For one last time, let's make use of the list of novelists and poets dataset.

In [4]:
import re

data = wiki.get_wiki_json("List_of_American_novelists")
data_html = data['text']['*']
authors = re.findall('<li><a href="/wiki/([^"]+)"', data_html)
nov_authors = authors[:(authors.index('Leane_Zugsmith') + 1)]

data = wiki.get_wiki_json("List_of_poets_from_the_United_States")
data_html = data['text']['*']
authors = re.findall('<li><a href="/wiki/([^"]+)"', data_html)
poe_authors = authors[:(authors.index('Louis_Zukofsky') + 1)]

nov_authors = list(set(nov_authors) - set(poe_authors))
poe_authors = list(set(poe_authors) - set(nov_authors))
links = nov_authors + poe_authors

y_vals = np.array([0] * len(nov_authors) + [1] * len(poe_authors))
In [5]:
wcorp = wikitext.WikiCorpus(links, num_clusters=15, num_topics=15)

And grab the term-frequency matrix and list of words. We will also produce a new version of the term frequency matrix that normalizes the size of each column. This is similar to the TF-IDF matrix we constructed several weeks ago.

In [6]:
tf_mat = wcorp.sparse_tf().transpose()
tf_norm = normalize(tf_mat, norm='l2', axis=1)
words = wcorp.terms()

print(tf_norm.shape)
(2829, 18603)

Principal components

One of the most common methods for dimensionality reduction is a method called principal component analysis, or PCA. If you are familiar with matrix algebra, it is closely related to the concept of the singular value decomposition (SVD). Here is how to use the sklearn module to project a dataset using the PCA (or, as they call it here, the SVD):

In [7]:
pca = sklearn.decomposition.TruncatedSVD(n_components=2)
embed = pca.fit_transform(tf_norm)
print(embed.shape)
(2829, 2)

Notice that our original dataset with over 18k columns has been converted into a new dataset with only two columns. Let's visualize what these columns measure:

In [8]:
df = pd.DataFrame(dict(xval = embed[:, 0],
                       yval = embed[:, 1],
                       link = wcorp.meta.link,
                       title = wcorp.meta.title,
                       num_sections = wcorp.meta.num_sections,
                       poet_novel = y_vals))

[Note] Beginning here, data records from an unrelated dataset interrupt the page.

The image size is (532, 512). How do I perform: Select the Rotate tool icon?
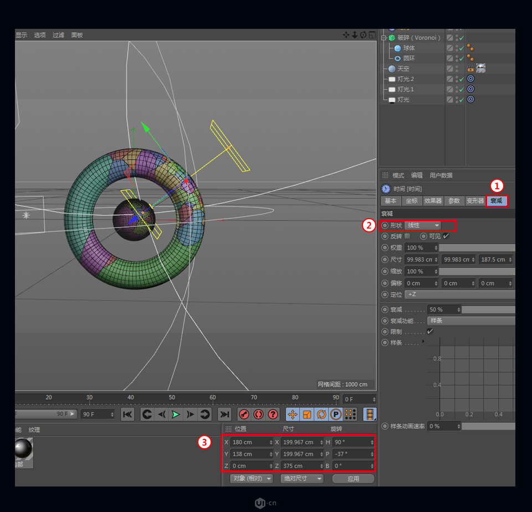tap(321, 414)
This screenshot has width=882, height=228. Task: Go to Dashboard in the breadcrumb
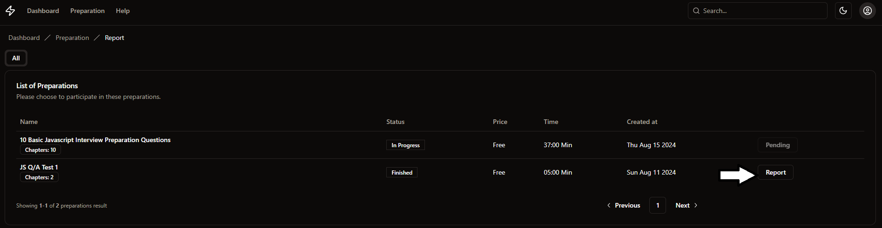click(x=24, y=38)
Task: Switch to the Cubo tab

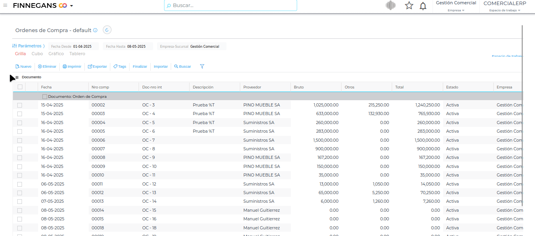Action: tap(37, 54)

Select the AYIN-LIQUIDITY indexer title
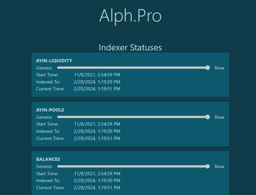tap(54, 61)
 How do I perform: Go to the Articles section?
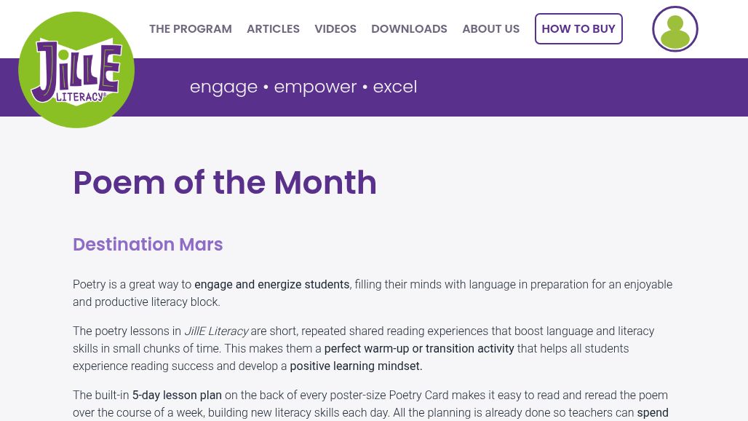(x=273, y=28)
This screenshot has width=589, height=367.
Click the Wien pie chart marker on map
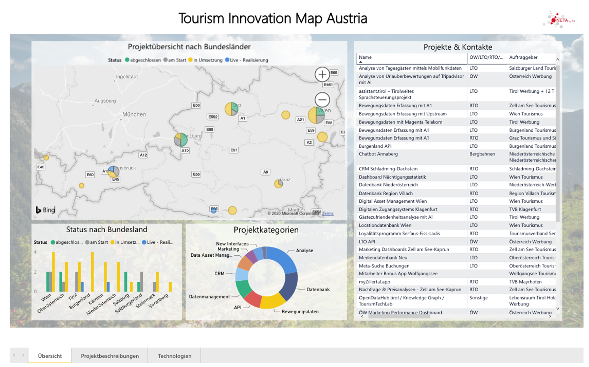coord(316,115)
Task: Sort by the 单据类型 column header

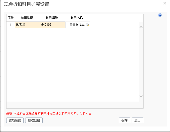Action: [x=27, y=18]
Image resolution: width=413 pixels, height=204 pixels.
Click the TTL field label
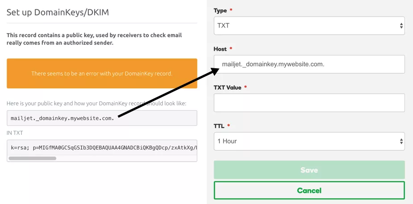coord(219,126)
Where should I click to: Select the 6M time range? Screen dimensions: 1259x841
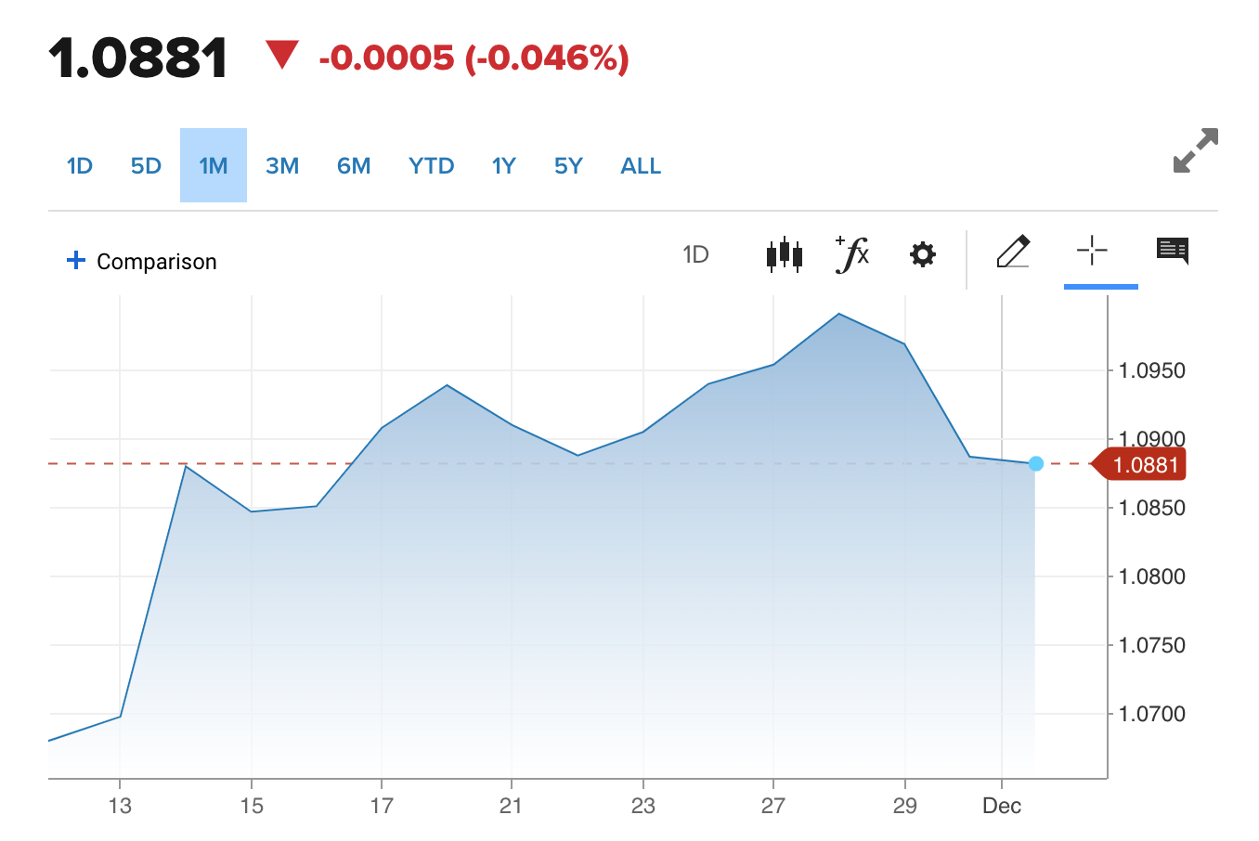click(x=354, y=166)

fig = iplot.create_figure(df, 'xval', 'yval', url='link', color='poet_novel')
iplot.show(fig)

Notice that, without any direct knowledge of the distinction between poets and novelists, the plot naturally seperates these two. Click on a few of the points that are clustered in the "wrong" place; what do you notice?

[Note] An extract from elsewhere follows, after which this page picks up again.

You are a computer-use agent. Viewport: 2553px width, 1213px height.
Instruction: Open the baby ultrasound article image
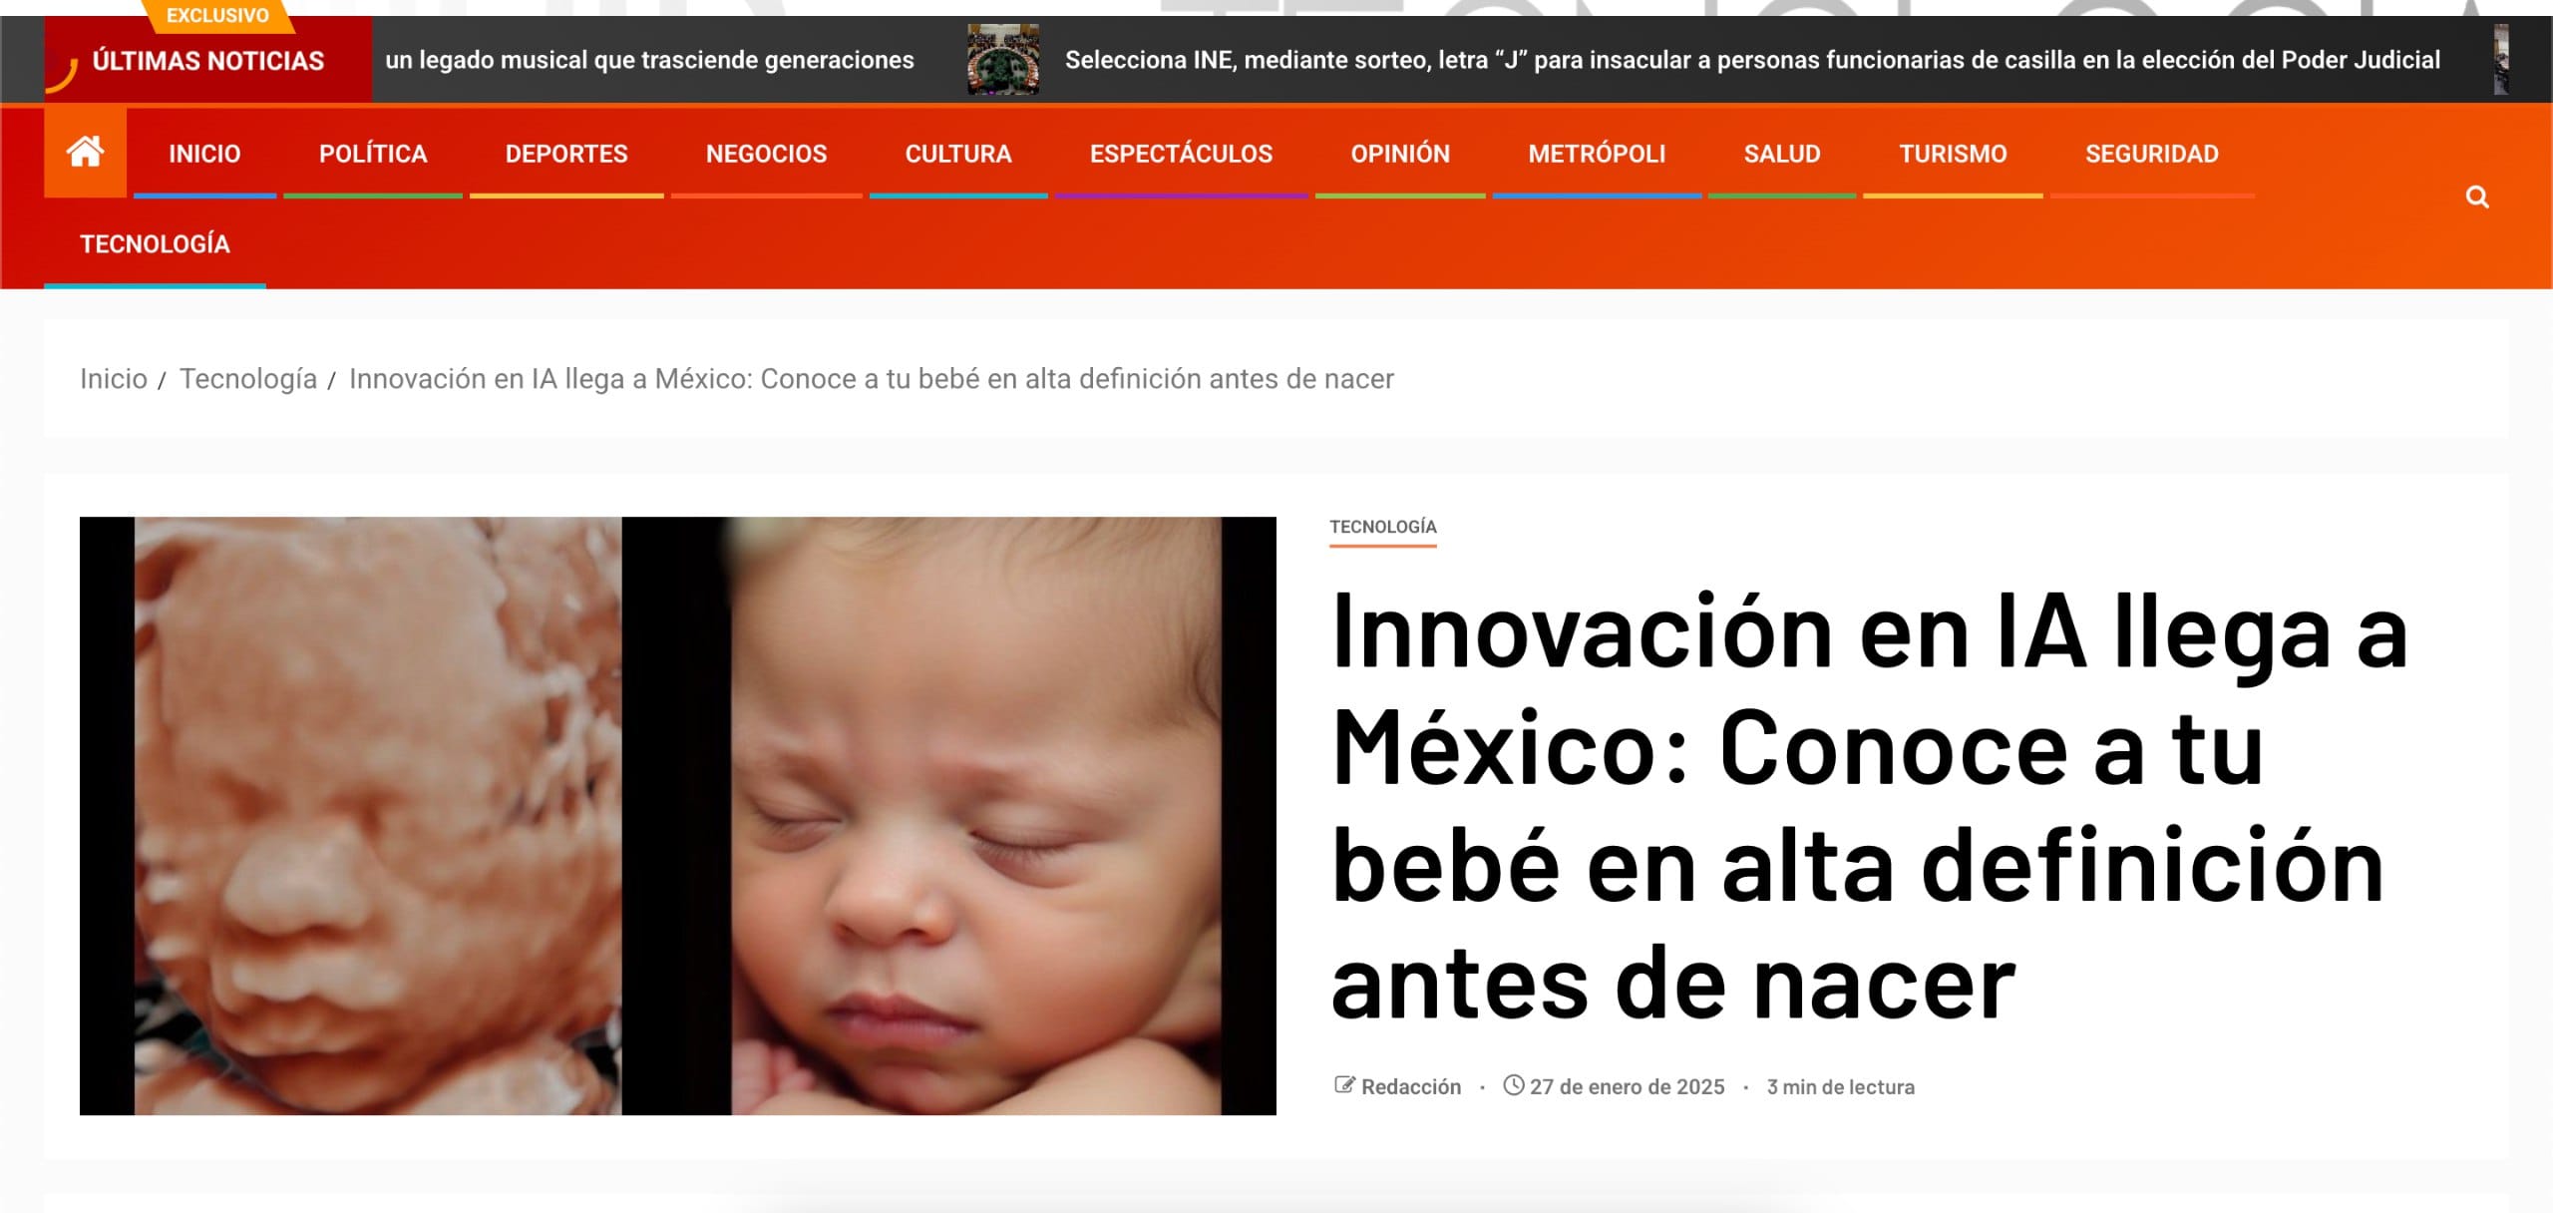click(x=678, y=815)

Coloring by the number of sections shows the other side of what is captured in the embedding:

In [9]:
df = pd.DataFrame(dict(xval = embed[:, 0],
                       yval = embed[:, 1],
                       link = wcorp.meta.link,
                       title = wcorp.meta.title,
                       num_sections = wcorp.meta.num_sections,
                       poet_novel = y_vals))

fig = iplot.create_figure(df, 'xval', 'yval', url='link', color='num_sections')
iplot.show(fig)

Roughly, the dimension perpendicular to the poet/novelist distinction measures how long the article is.

t-Distributed Stochastic Neighbor Embedding

There also exist more complex, non-linear, embeddings that can help to capture other features in high-dimensional data. One popular example is known as t-SNE. For computational reasons, we need to first project into a relatively high dimensional PCA projection:

In [10]:
pca = sklearn.decomposition.TruncatedSVD(n_components=50)
In [11]:
embed = pca.fit_transform(tf_norm)
embed.shape
Out[11]:
(2829, 50)

And then, re-project these 50-dimensions into 2 using the non-linear technique:

In [12]:
tsne = sklearn.manifold.TSNE(perplexity=25, n_iter=300)
tembed = tsne.fit_transform(embed)

You can see that the results are more evenly distributed across the two-dimensional space but still capture the poet/novelist distinction.

In [13]:
df = pd.DataFrame(dict(xval = tembed[:, 0],
                       yval = tembed[:, 1],
                       link = wcorp.meta.link,
                       title = wcorp.meta.title,
                       poet_novel = y_vals))

fig = iplot.create_figure(df, 'xval', 'yval', url='link', color='poet_novel')
iplot.show(fig)

I'll admit, this is not a very convincing example for doing the extra work of running t-SNE. But, there are many instances (image analysis, for example) where the results are extremely more understandble.